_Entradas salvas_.
..........
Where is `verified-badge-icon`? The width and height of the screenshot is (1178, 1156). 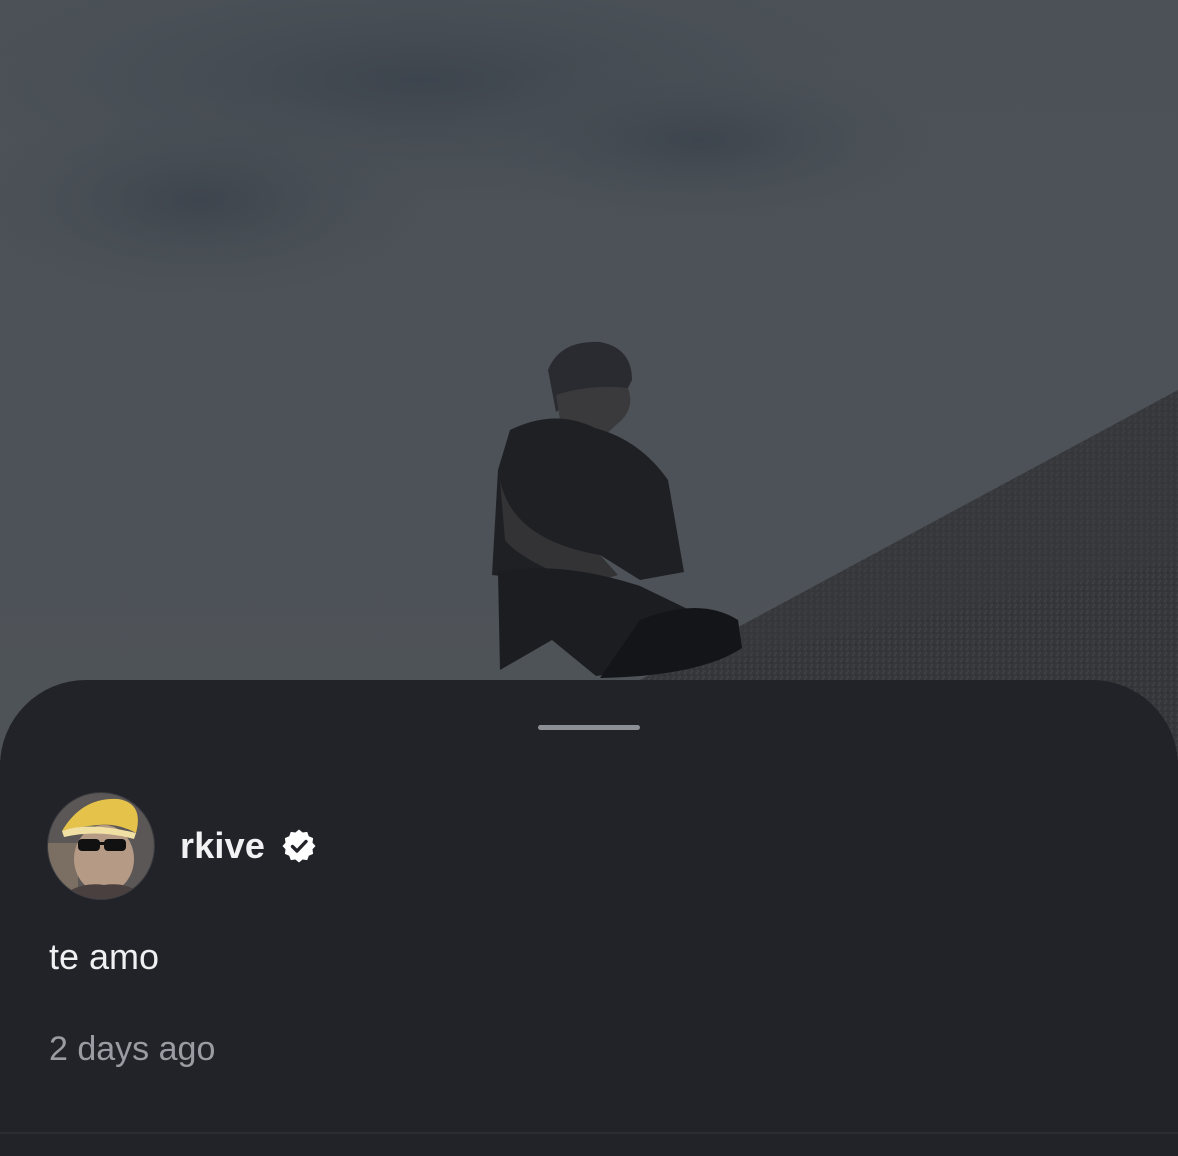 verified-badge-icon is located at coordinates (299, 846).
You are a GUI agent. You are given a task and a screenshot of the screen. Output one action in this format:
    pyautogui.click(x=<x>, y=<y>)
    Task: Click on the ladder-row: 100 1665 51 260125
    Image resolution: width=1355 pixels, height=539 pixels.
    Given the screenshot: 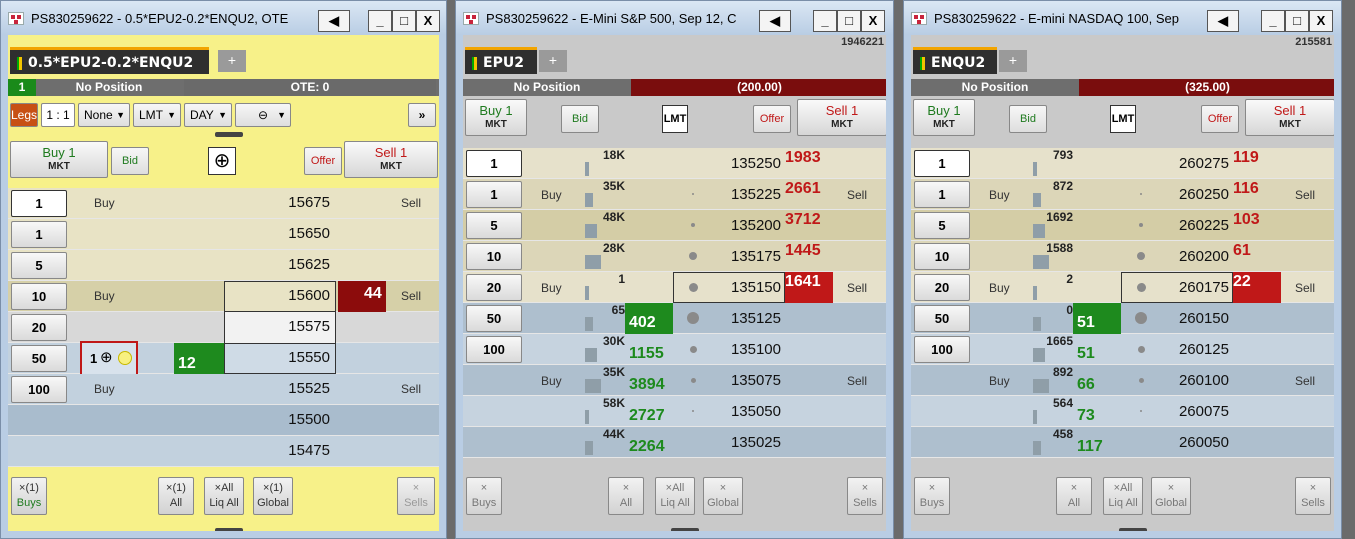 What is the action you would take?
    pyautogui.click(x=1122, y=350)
..........
_Seu objetivo_. Coloque em uma lista JSON de strings, uma para cada linha e sem as linhas em branco, o trecho que começa na linha que contém "You are a GUI" e termina na linha que contém "Image resolution: width=1355", incluindo as duas.

_Solução_.
[
  "You are a GUI agent. You are given a task and a screenshot of the screen. Output one action in this format:",
  "    pyautogui.click(x=<x>, y=<y>)",
  "    Task: Click on the ladder-row: 100 1665 51 260125",
  "    Image resolution: width=1355 pixels, height=539 pixels."
]